Lessons from an SAS colonel
Despite the obvious differences, the battlefield and the marketplace are surprisingly similar; but what unites them is strategy, says a retired officer of the British Army’s special forces unit, who recently joined branding agency Fresh Britain as a strategy consultant (and wishes to remain anonymous).
Ultimately, strategy is about winning wars and is the essential link between politics and tactics. Strategy marries the ends, the ways and the means.
Having a clear strategy is essential as it can deliver clarity from your leadership, as well as an ability to lead and implement tactics with conviction.
Leading with clarity and conviction are the key to success on any battlefield.
Nevertheless, companies must always remember that strategy is an art, not a science.
This is because certainty does not exist on the battlefield and neither does it exist in the marketplace.
But, while certainty may not exist, conviction is critical to successfully applying any strategy on the battlefield.
Know your enemy
First and foremost, when developing military strategy, knowledge of your enemy is paramount. The same applies in business with your competitors.

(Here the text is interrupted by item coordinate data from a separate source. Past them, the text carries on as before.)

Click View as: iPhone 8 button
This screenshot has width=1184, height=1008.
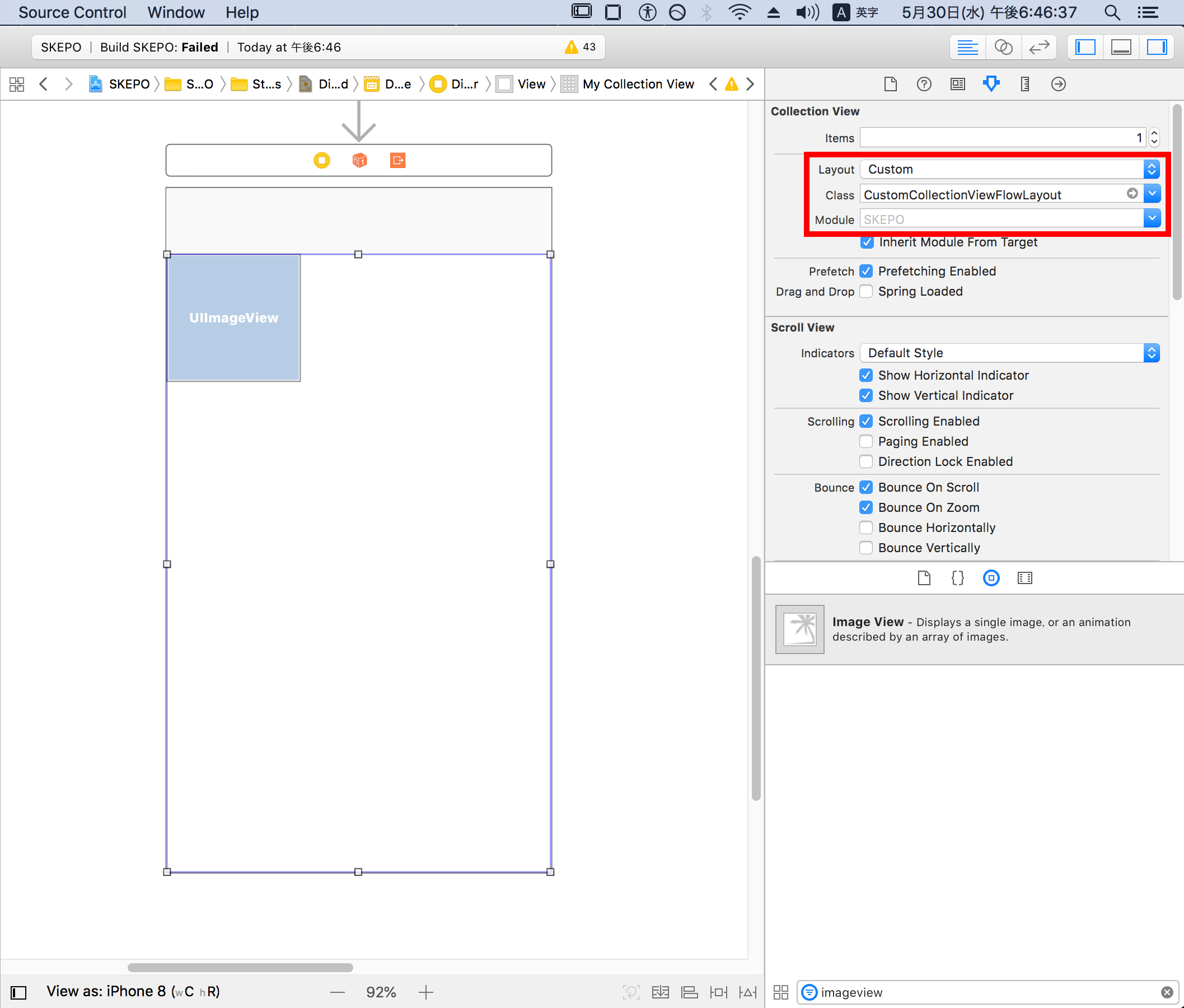click(133, 991)
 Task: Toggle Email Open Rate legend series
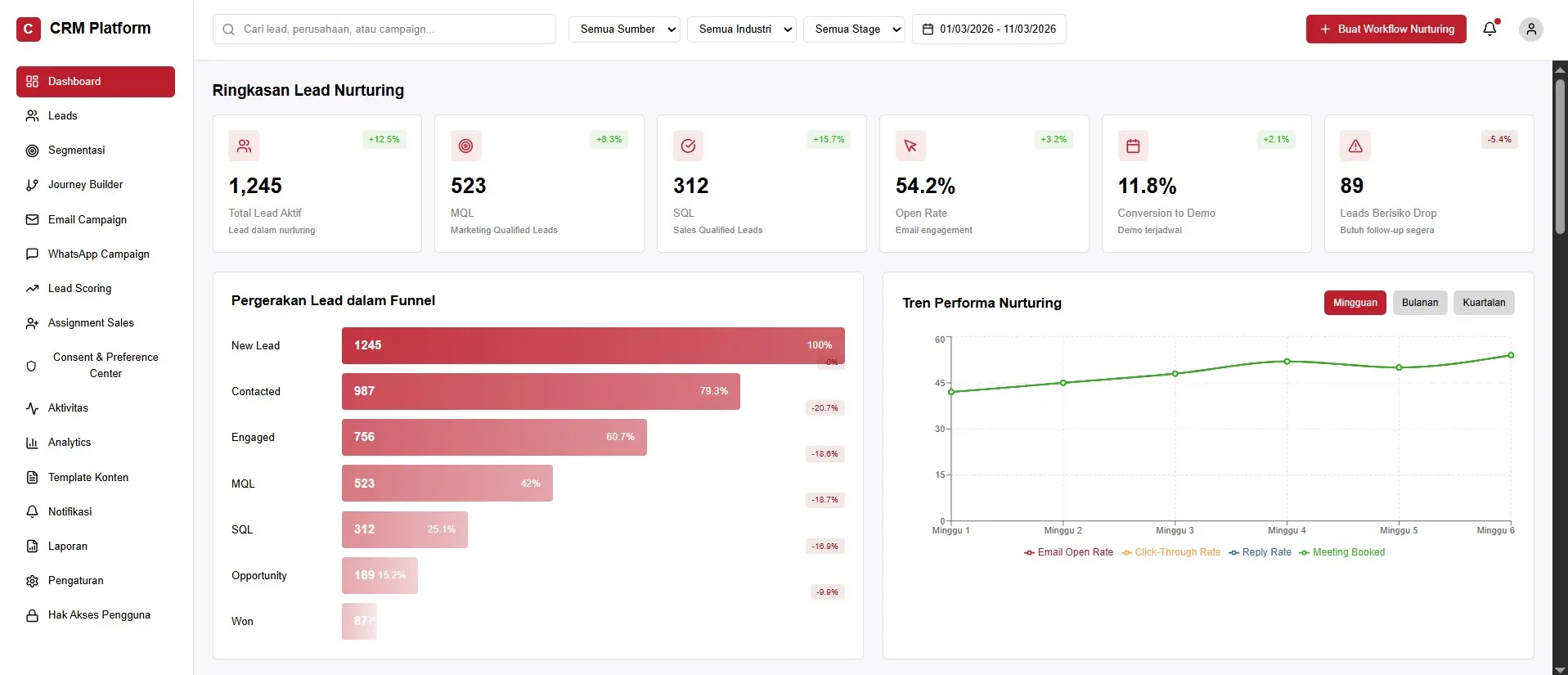click(x=1068, y=552)

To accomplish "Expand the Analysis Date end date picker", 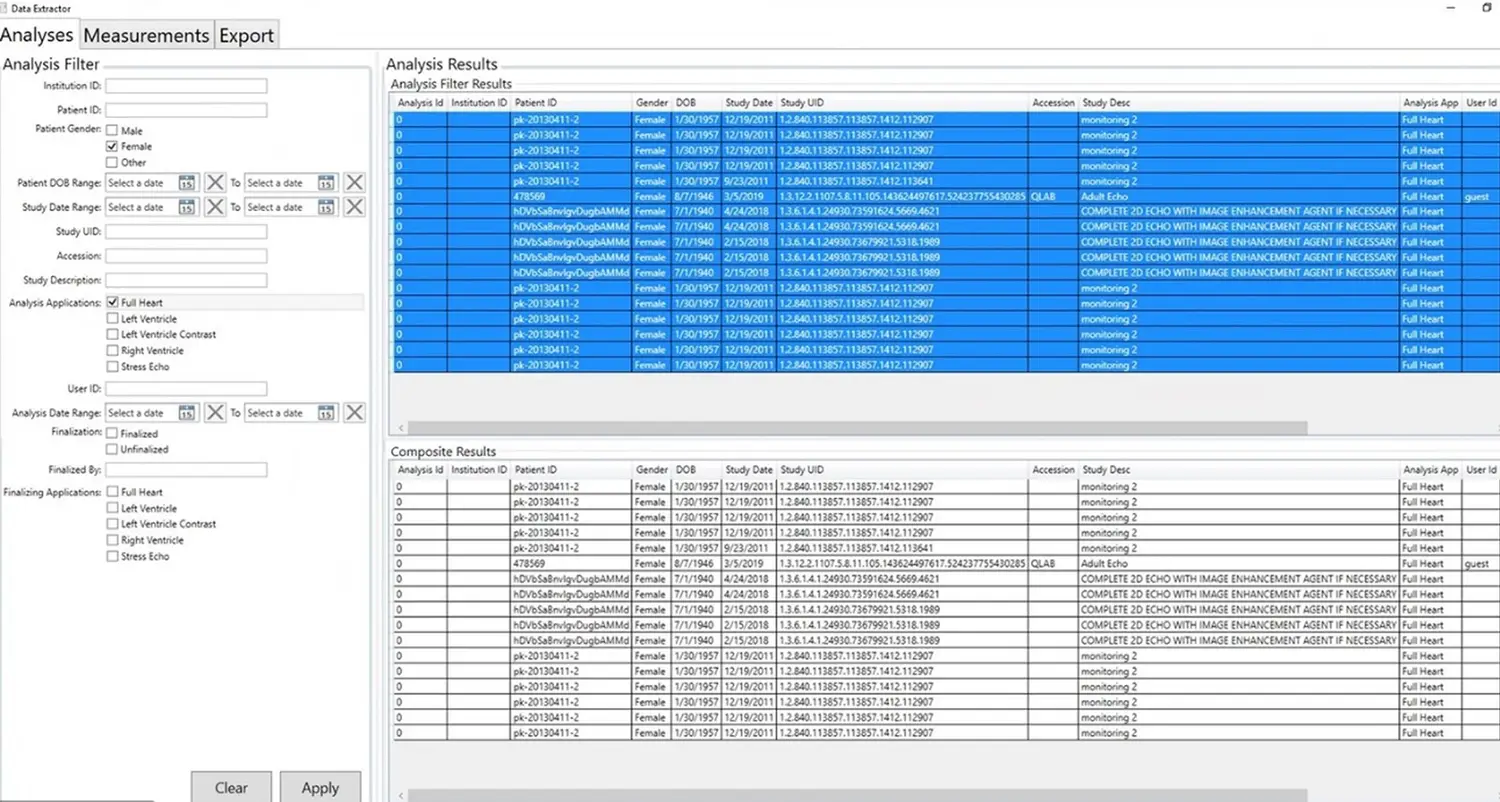I will pos(326,412).
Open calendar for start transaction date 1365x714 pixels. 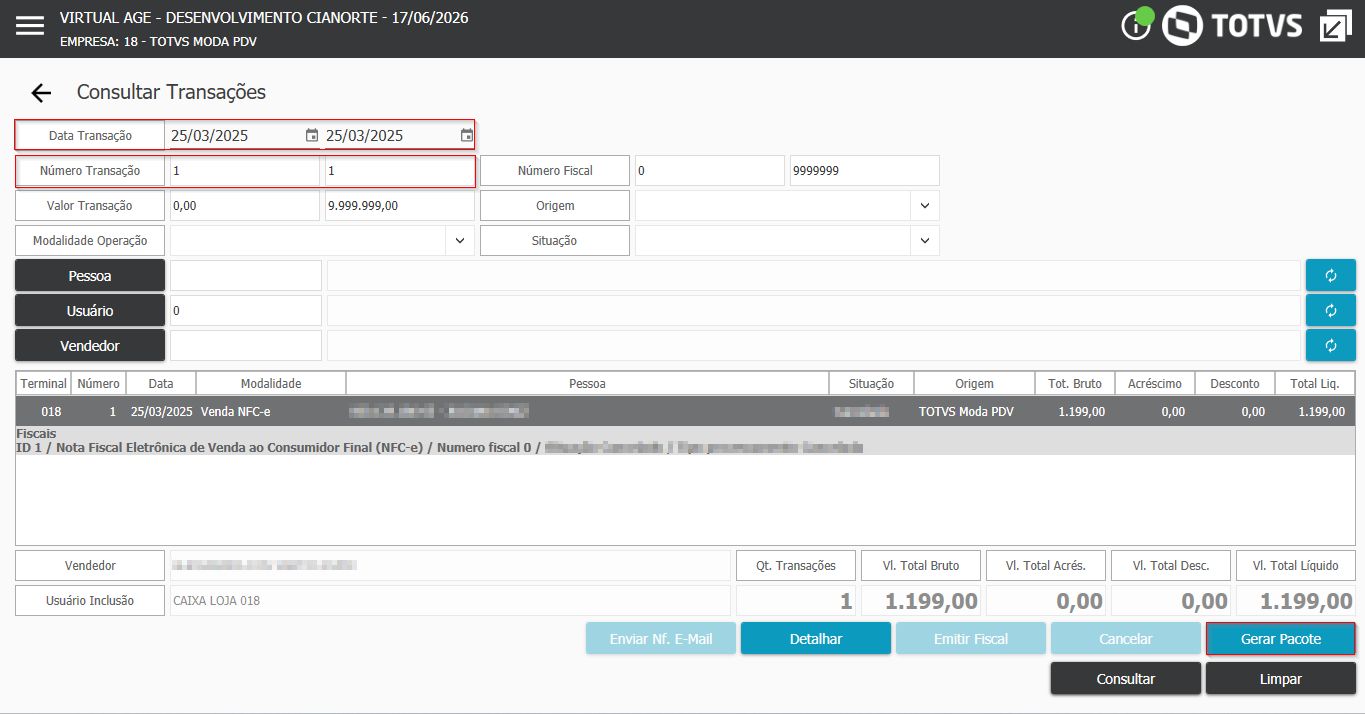(x=312, y=135)
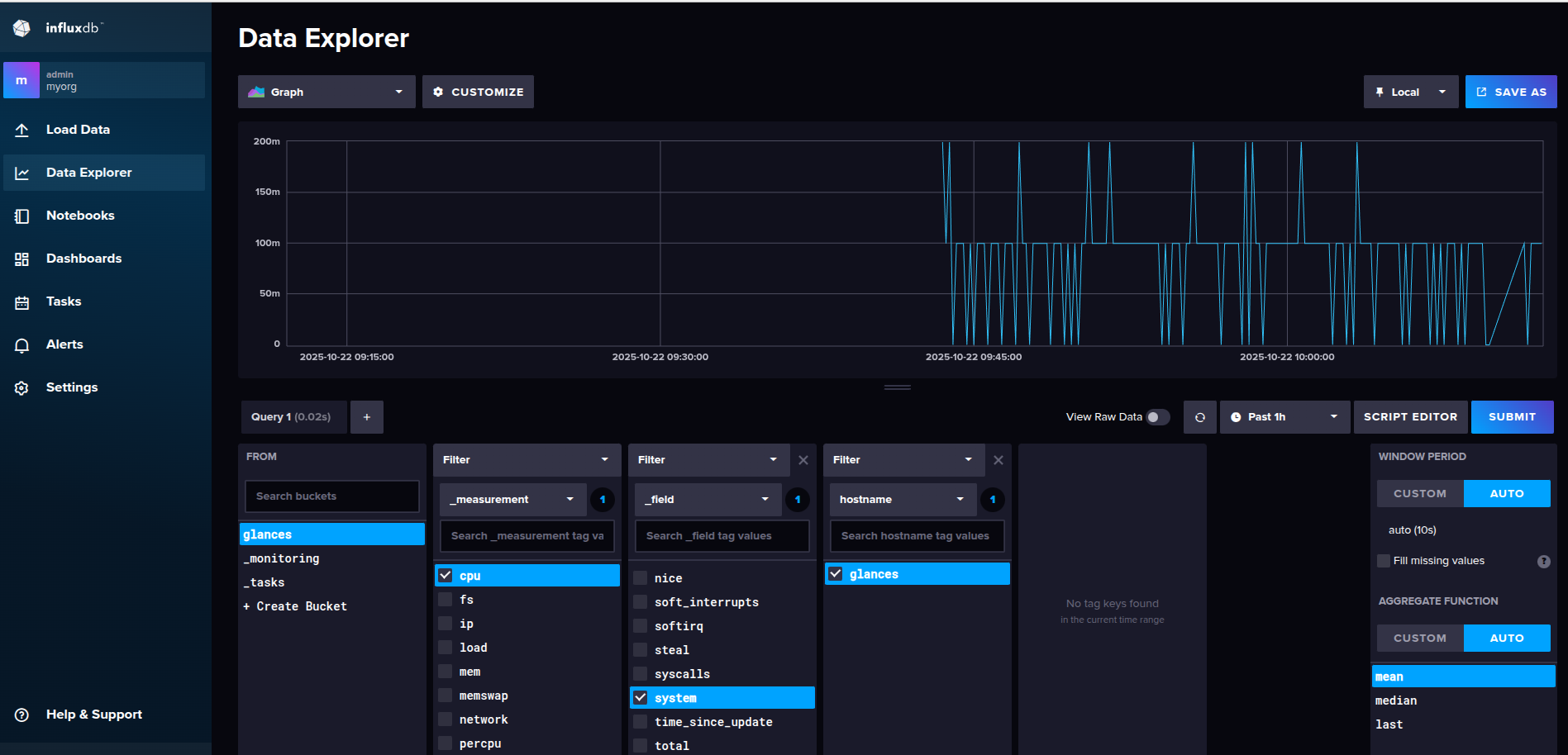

For knowledge of the enemy, I’d look back to the ancient Chinese military general and philosopher Sun Tzu. He talks of attacking the enemy’s strategy first, then his alliances and only lastly his army.
However, on top of knowledge of your competitor, knowledge of yourself is also essential. Without a full and frank understanding of a brand’s strengths and weaknesses, your strategy will be permanently hindered.
To fully understand your brand when constructing your strategy, you need to look back to another military philosopher, Carl Von Clausewitz.
“Companies must always remember that strategy is an art, not a science.This is because certainty does not exist on the battlefield and neither does it exist in the marketplace.”
He was a Prussian military general at the end of the 18th century who spoke of “The Trinity”. He meant it as the trinity of the government, the military and the people.
In the commercial setting, however, this would represent the board, the brand and the consumer.
In the crucible of war, it is the mix of these three that will determine the outcome and levels of success. If you fail to understand your brand, then these components will not work in harmony together and you’ll not be able to perform in that crucible.